Copy the items below word for word, from the first line through the line that contains "center [1396, 25].".

Given records
○ ○ ○ ○ ○

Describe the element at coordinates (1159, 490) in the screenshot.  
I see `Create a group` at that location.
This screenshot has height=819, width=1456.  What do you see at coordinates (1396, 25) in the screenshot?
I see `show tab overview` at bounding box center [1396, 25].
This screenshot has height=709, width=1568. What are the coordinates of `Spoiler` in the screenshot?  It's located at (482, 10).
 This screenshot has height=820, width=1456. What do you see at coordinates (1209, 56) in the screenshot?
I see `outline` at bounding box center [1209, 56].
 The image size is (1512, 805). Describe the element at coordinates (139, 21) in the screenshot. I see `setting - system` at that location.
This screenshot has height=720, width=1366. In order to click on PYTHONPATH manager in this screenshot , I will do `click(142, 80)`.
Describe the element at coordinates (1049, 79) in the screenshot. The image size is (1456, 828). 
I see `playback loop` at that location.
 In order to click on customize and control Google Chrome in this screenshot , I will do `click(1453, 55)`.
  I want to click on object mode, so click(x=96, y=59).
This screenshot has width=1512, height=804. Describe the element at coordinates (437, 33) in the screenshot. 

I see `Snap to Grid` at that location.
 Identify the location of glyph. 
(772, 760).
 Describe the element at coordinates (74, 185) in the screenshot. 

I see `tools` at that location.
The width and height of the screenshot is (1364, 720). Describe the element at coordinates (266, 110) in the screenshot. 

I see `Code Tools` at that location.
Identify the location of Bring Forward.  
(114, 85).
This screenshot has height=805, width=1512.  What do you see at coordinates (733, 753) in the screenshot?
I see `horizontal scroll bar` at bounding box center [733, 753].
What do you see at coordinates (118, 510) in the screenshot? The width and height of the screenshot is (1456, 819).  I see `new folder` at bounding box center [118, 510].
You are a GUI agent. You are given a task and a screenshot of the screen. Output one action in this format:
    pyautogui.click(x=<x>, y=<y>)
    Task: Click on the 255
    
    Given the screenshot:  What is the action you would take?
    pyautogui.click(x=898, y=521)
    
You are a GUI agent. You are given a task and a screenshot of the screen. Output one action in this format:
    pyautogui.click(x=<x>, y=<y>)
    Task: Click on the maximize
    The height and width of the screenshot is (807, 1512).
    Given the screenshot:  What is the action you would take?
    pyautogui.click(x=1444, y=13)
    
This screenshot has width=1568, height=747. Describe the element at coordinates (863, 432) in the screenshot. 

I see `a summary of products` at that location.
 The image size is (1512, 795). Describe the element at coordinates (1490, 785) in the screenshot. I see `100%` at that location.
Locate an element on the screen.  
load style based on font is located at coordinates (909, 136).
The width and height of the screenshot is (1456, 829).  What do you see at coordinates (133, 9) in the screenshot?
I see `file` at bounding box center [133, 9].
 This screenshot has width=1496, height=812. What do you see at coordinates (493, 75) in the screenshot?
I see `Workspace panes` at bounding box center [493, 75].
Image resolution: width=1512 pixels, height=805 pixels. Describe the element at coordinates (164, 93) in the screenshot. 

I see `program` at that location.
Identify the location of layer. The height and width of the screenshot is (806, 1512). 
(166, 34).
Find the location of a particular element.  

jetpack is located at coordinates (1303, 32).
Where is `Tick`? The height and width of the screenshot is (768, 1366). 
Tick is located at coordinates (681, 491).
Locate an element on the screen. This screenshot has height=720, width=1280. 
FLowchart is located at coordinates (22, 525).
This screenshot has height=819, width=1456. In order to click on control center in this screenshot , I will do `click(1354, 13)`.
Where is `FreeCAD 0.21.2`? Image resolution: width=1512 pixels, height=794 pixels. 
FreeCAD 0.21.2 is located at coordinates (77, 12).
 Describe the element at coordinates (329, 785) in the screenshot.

○ ○ ○ ○ ○

Result for this exercise
Describe the element at coordinates (1159, 490) in the screenshot.  
I see `Create a group` at that location.
This screenshot has height=819, width=1456.  What do you see at coordinates (1396, 25) in the screenshot?
I see `show tab overview` at bounding box center [1396, 25].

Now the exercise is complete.